## ACTION ITEM
Search the material for "button" and copy each line in which it is found.

## PROVIDED DATA
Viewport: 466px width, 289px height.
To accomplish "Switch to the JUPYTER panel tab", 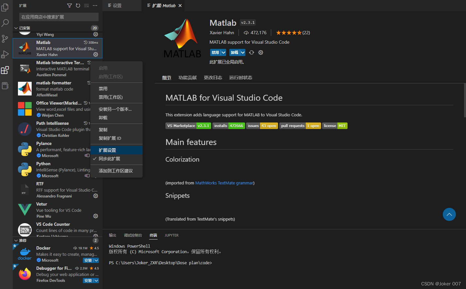I will [171, 235].
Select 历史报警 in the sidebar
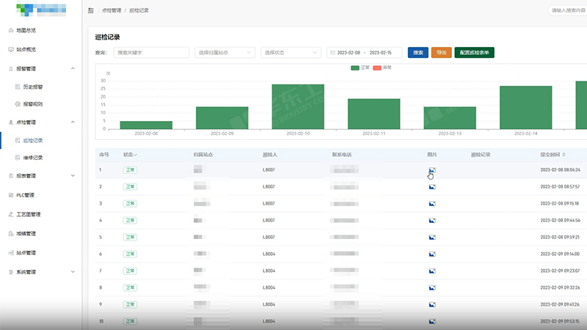The width and height of the screenshot is (587, 330). [x=33, y=87]
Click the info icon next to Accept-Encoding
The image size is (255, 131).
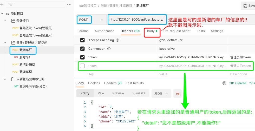[117, 40]
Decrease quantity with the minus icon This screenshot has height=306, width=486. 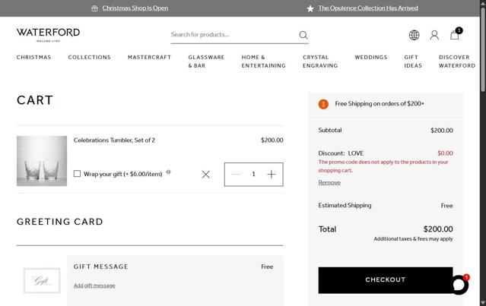(x=236, y=174)
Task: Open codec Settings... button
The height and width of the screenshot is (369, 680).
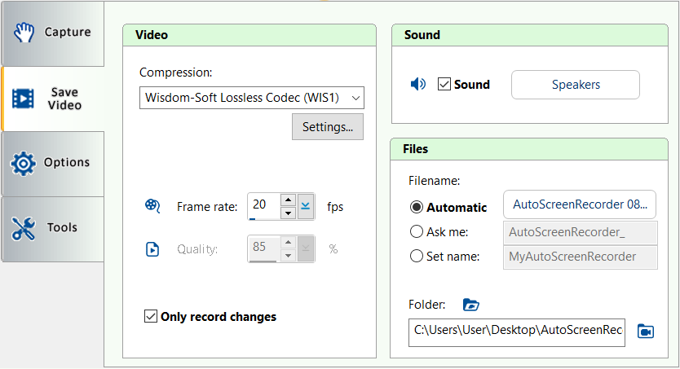Action: [327, 127]
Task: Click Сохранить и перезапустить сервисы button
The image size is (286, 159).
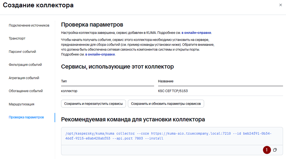Action: tap(93, 104)
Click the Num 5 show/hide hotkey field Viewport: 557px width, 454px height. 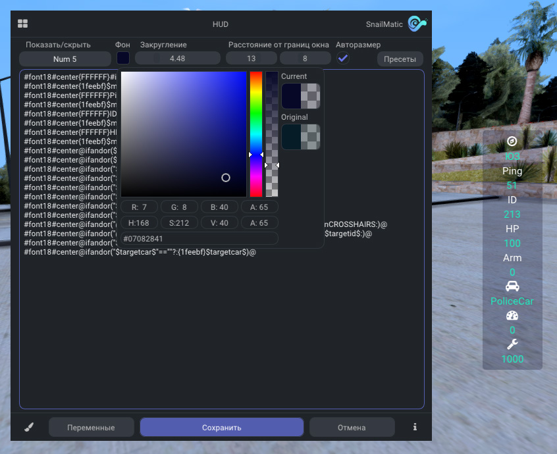pyautogui.click(x=65, y=59)
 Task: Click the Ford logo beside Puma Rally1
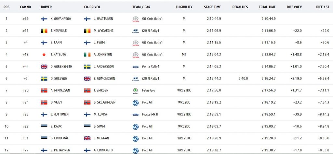coord(136,67)
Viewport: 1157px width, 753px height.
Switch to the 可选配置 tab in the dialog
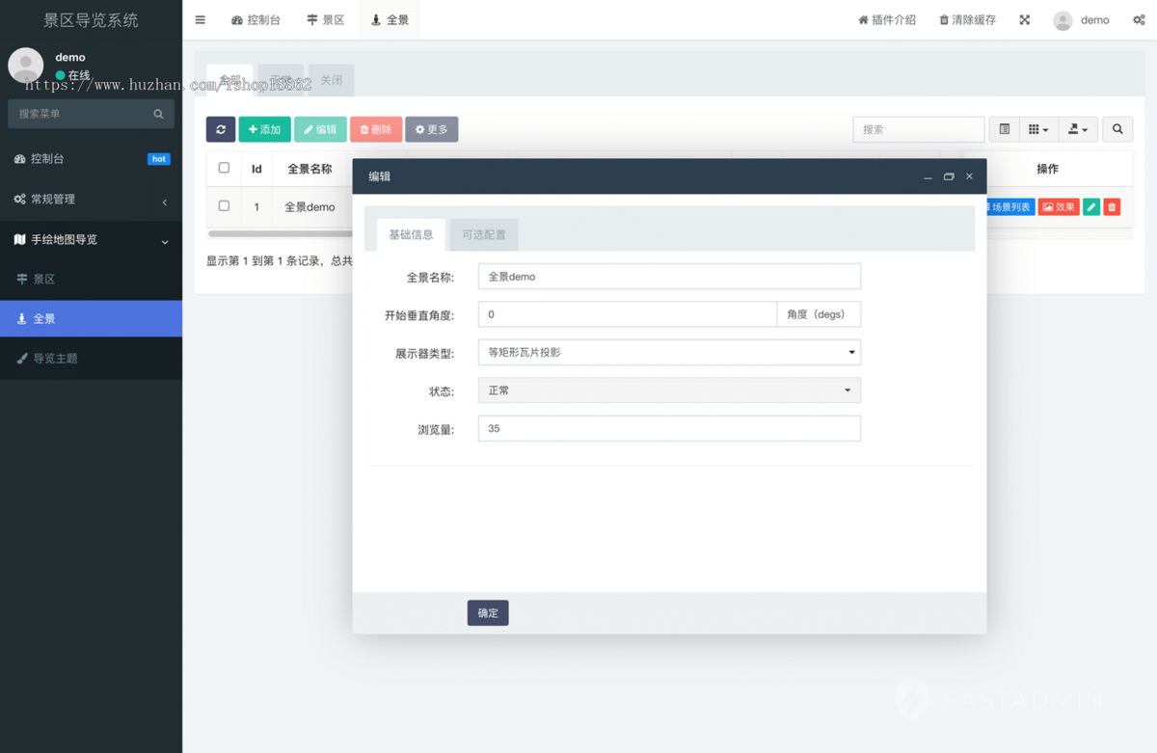click(482, 233)
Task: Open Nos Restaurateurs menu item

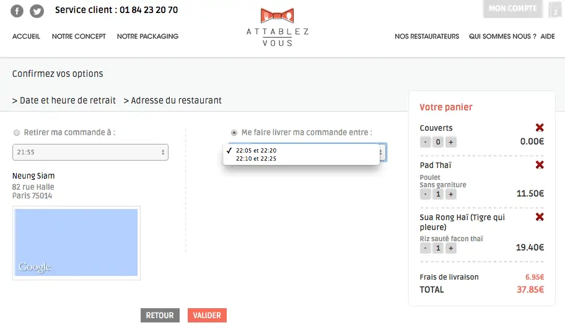Action: point(427,37)
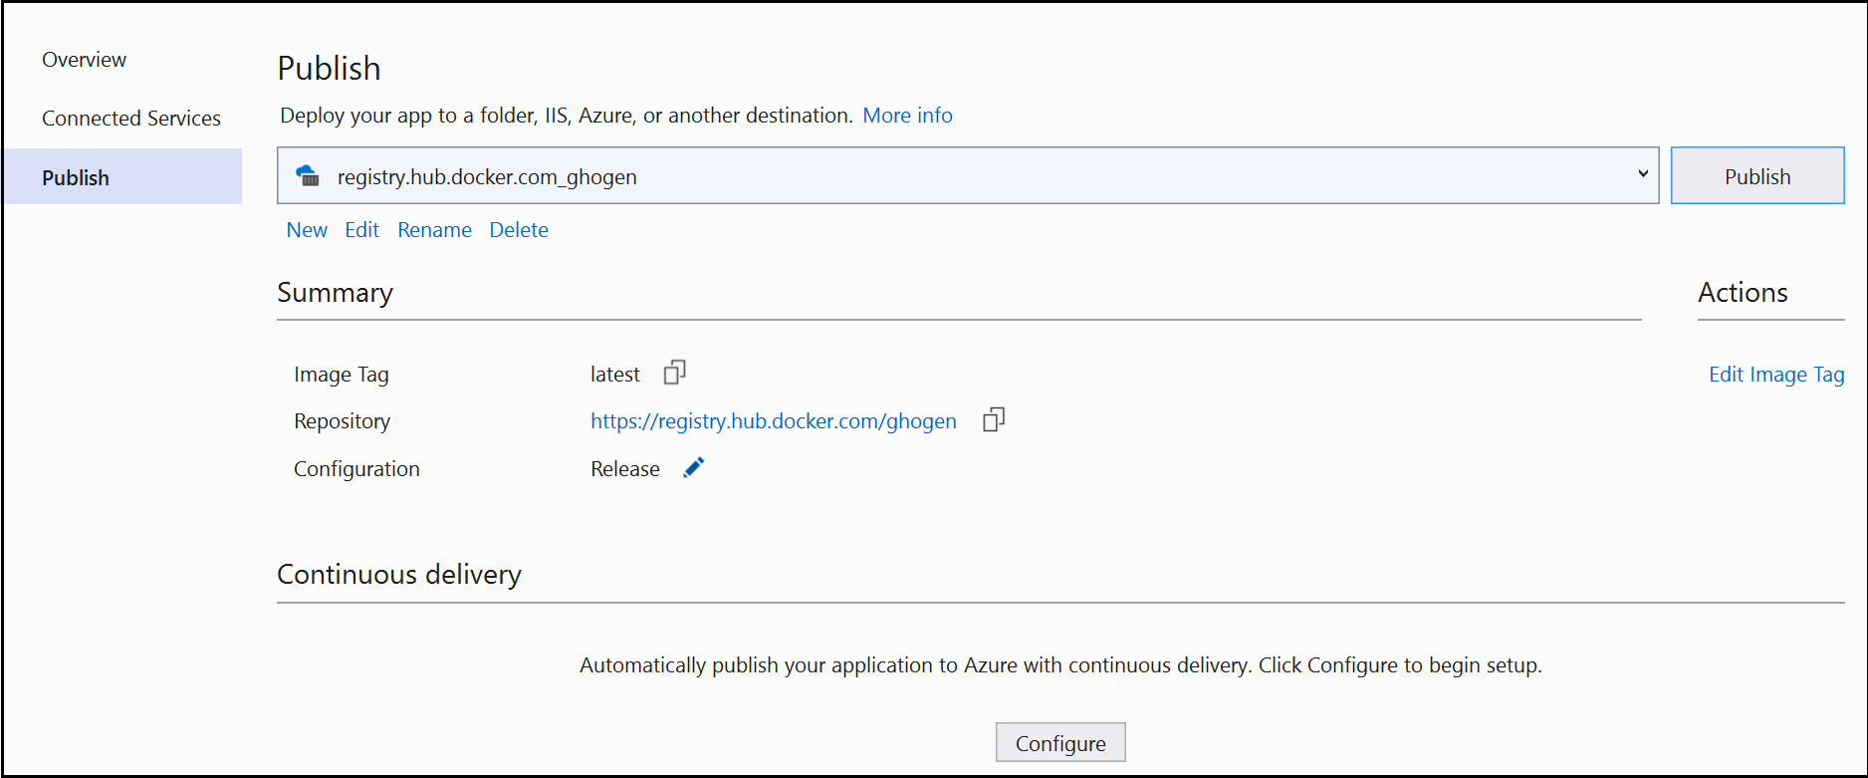Screen dimensions: 1868x778
Task: Copy the Image Tag value 'latest'
Action: (675, 373)
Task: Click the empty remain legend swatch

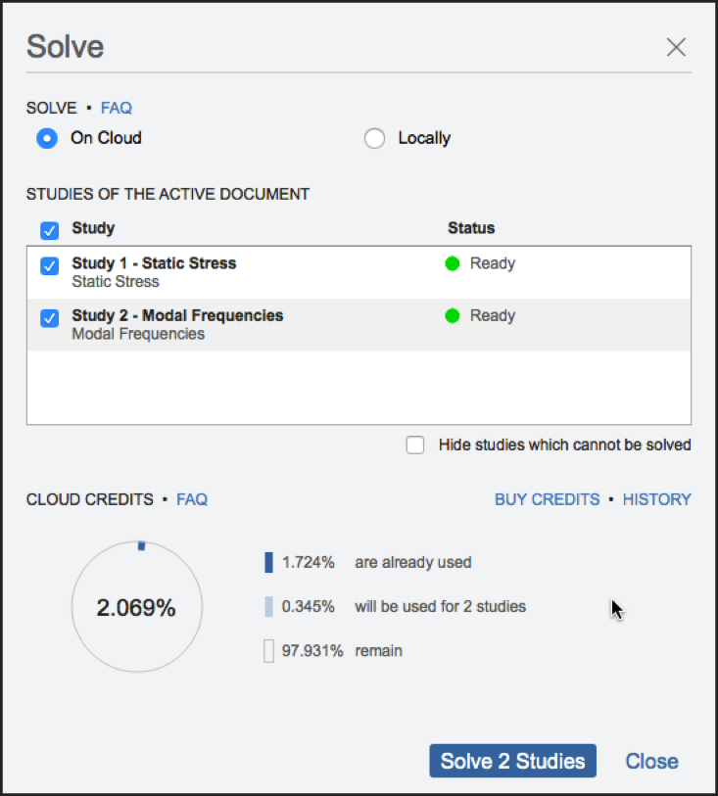Action: [268, 651]
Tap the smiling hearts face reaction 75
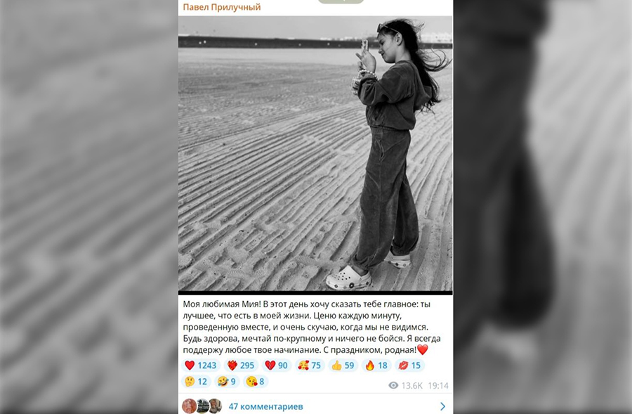The width and height of the screenshot is (632, 414). pos(309,366)
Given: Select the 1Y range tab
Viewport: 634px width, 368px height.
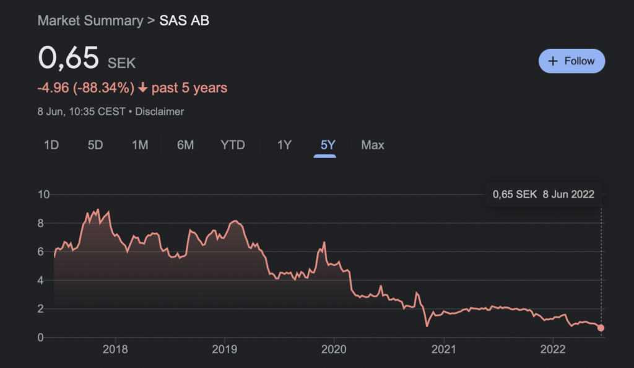Looking at the screenshot, I should click(284, 145).
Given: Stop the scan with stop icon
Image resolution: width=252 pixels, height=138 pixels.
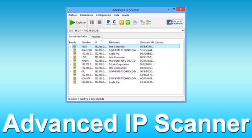Looking at the screenshot, I should [100, 22].
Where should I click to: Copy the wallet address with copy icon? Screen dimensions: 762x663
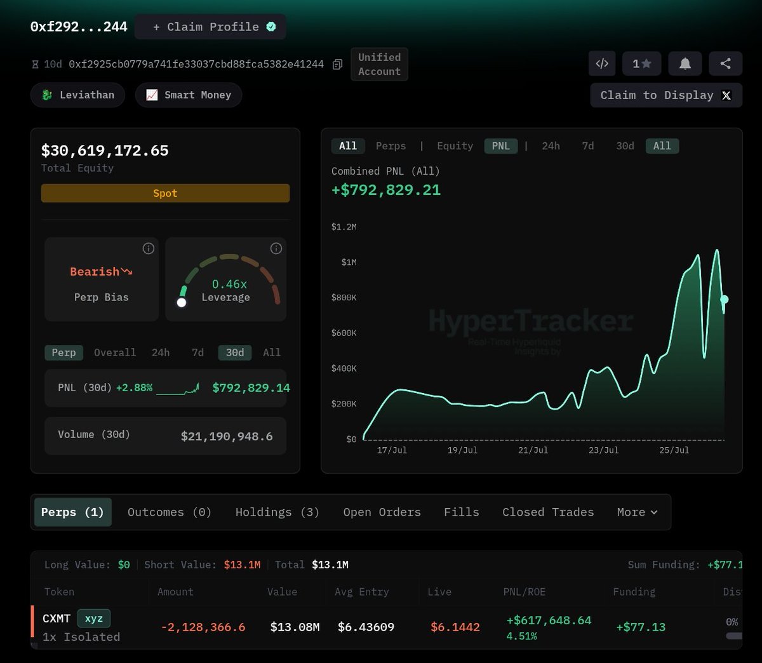click(x=338, y=64)
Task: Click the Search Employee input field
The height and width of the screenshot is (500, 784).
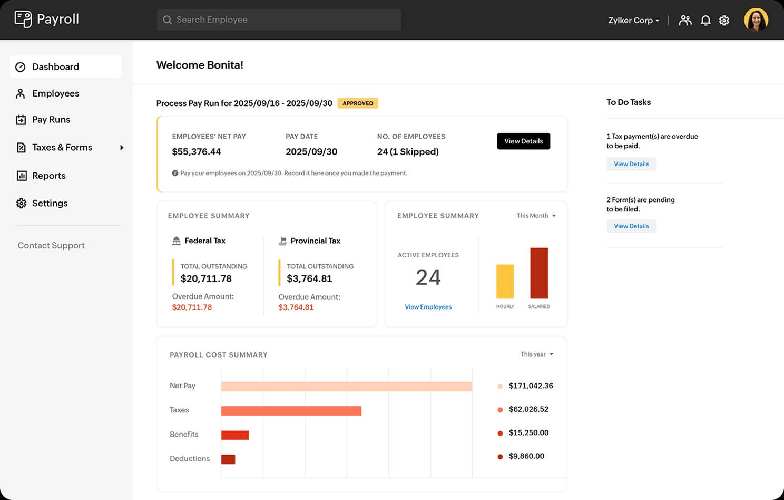Action: click(279, 20)
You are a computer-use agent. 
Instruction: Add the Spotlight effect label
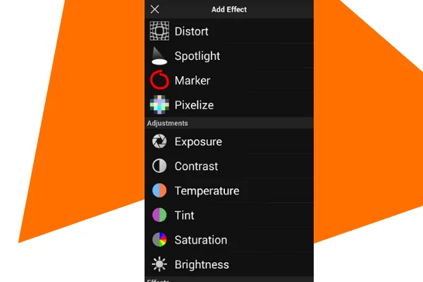point(197,56)
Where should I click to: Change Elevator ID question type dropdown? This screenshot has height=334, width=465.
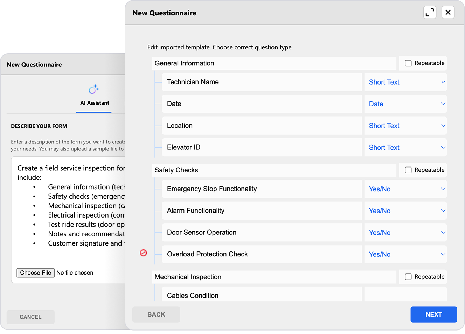pyautogui.click(x=405, y=148)
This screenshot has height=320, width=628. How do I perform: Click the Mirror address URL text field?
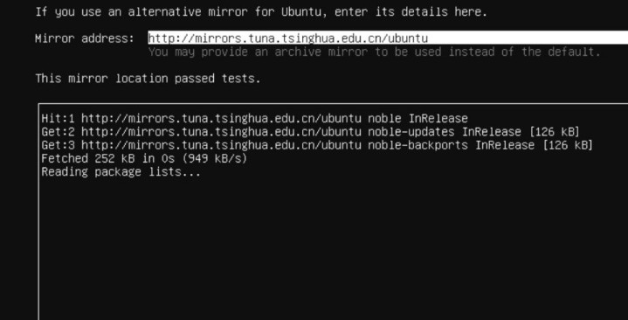(388, 38)
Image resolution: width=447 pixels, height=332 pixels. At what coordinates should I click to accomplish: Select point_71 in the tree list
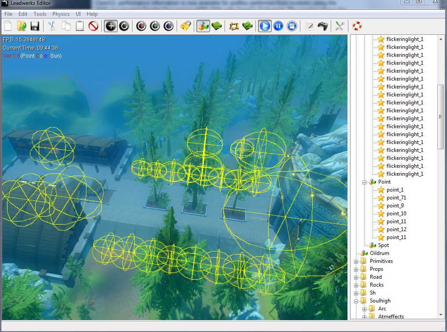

## EXERCISE RESPONSE
Task: Open codec Settings... button
Task: Click Сохранить и перезапустить сервисы button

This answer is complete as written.